Problem statement: What is the count of lines in the listing below that hold the string "circle"? Reply with that number alone.

Extracted data:

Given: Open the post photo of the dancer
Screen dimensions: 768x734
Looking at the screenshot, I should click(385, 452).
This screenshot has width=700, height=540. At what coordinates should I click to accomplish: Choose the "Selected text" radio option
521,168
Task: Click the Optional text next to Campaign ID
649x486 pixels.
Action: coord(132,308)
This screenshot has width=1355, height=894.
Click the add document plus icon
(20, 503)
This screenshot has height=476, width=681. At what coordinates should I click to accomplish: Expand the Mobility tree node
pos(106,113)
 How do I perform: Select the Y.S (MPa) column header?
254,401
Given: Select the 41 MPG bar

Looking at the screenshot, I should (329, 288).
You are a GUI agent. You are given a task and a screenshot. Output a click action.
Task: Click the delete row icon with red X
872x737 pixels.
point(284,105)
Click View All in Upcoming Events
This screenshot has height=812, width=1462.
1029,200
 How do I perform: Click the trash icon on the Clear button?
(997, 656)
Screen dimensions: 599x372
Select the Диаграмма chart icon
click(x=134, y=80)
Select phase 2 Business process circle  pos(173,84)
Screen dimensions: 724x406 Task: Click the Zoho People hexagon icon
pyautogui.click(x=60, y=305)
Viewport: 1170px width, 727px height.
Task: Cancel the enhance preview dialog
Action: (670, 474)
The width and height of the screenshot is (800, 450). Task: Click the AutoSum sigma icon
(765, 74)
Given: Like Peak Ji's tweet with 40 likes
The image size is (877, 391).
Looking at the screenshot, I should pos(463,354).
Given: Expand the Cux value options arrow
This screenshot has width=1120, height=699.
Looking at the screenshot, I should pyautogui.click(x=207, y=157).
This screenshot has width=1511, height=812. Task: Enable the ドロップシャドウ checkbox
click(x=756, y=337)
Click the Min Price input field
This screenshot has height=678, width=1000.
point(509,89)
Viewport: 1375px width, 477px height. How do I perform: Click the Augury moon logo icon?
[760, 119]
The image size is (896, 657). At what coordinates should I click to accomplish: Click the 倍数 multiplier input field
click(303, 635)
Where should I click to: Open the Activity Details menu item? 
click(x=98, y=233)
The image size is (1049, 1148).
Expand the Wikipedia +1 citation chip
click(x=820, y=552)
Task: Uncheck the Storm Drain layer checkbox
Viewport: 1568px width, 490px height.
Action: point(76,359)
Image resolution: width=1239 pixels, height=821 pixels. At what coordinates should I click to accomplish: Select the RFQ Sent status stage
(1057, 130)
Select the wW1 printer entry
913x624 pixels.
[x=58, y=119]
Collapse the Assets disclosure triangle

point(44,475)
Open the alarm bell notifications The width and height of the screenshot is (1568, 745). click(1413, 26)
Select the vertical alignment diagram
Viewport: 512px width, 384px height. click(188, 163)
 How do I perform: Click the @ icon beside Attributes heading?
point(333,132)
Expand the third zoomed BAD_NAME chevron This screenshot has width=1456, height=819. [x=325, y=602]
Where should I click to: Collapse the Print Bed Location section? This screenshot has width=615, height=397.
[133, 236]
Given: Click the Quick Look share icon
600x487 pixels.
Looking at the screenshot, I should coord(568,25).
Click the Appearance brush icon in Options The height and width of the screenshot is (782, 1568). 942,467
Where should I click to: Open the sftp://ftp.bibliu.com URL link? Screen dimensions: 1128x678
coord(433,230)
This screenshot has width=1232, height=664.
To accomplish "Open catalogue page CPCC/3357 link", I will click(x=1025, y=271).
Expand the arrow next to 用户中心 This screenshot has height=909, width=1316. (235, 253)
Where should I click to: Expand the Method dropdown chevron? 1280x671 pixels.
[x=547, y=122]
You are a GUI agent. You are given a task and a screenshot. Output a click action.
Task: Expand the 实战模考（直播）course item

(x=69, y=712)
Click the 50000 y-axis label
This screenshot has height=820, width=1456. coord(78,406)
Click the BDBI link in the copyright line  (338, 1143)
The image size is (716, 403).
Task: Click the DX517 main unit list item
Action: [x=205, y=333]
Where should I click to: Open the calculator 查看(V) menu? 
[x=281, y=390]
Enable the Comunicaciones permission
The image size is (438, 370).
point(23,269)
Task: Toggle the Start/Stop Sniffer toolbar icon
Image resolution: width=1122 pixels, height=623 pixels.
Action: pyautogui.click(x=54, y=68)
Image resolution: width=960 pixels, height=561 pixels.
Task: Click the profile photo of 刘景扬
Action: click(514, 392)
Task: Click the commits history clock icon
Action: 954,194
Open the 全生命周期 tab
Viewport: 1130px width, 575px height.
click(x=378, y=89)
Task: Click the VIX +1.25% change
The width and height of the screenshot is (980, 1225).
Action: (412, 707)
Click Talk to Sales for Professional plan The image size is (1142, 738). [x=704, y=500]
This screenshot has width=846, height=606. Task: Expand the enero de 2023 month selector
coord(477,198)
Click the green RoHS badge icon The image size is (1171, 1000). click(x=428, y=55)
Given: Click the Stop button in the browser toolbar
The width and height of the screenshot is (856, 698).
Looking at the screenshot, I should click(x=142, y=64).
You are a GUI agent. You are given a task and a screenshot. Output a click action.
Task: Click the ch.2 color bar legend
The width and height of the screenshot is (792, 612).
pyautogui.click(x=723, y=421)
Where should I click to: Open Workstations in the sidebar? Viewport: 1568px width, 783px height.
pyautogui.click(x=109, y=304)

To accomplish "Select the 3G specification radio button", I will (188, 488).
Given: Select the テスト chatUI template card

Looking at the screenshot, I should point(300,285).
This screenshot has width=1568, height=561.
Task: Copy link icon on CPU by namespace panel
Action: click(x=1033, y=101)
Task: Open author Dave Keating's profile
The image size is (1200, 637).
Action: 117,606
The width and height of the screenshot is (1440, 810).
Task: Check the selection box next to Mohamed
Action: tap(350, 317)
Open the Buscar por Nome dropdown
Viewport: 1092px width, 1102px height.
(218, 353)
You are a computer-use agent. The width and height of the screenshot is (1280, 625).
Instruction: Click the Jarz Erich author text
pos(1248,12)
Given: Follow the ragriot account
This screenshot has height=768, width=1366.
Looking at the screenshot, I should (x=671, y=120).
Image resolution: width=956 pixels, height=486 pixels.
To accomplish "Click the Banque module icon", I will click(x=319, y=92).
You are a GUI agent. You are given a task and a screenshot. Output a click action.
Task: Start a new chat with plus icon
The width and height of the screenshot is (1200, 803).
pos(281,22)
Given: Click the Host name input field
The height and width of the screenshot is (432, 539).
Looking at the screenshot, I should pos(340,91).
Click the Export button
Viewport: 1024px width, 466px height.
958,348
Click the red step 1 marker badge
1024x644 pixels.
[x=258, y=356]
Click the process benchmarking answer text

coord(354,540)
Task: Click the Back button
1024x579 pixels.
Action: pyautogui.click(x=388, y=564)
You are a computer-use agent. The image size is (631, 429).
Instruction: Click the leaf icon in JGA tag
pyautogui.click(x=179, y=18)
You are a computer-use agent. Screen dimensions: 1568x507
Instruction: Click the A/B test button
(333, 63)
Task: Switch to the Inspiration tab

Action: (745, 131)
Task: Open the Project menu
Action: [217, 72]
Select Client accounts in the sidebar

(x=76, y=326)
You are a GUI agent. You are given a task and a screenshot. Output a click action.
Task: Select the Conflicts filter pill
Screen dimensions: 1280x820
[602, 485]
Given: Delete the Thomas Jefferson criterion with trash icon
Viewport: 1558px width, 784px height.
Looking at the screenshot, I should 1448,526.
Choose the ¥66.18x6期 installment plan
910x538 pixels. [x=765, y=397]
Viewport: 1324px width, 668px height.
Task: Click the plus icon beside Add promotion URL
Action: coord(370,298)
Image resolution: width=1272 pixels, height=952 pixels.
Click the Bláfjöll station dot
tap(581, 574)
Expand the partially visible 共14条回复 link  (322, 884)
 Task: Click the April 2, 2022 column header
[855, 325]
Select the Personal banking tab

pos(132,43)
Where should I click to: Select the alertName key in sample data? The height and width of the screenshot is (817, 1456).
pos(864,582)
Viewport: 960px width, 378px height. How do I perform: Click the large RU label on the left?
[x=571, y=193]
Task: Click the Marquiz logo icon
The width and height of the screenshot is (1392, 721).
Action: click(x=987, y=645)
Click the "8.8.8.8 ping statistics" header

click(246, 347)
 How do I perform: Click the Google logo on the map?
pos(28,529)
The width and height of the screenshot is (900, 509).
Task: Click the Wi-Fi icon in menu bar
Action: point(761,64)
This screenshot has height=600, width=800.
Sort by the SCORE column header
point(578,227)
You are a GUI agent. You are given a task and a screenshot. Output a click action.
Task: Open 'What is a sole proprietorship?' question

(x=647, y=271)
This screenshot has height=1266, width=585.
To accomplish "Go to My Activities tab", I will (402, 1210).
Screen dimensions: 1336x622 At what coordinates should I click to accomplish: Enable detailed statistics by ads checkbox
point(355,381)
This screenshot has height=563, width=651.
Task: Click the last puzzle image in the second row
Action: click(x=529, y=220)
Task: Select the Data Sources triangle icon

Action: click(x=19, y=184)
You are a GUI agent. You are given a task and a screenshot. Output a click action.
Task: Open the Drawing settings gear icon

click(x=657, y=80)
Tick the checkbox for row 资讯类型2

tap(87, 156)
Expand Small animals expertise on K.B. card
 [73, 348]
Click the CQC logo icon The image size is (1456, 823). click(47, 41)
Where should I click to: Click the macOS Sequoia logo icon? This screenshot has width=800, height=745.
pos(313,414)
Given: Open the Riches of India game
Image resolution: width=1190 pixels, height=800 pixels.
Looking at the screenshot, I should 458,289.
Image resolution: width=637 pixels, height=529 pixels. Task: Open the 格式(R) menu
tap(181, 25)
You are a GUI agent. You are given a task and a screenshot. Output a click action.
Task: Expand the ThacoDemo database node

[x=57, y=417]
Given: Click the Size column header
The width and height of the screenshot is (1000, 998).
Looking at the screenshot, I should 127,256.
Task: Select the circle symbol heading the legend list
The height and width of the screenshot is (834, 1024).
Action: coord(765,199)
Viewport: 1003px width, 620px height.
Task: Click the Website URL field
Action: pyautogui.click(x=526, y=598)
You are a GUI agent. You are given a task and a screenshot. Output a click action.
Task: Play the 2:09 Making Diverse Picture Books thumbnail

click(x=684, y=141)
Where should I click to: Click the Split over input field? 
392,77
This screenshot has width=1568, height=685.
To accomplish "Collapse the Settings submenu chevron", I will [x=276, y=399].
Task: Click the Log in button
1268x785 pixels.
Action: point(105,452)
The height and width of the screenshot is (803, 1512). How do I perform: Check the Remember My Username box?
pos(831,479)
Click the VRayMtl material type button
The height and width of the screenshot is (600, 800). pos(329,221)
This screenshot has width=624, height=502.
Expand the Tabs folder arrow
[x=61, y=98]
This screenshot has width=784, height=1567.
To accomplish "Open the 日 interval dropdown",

Output for this exercise: 2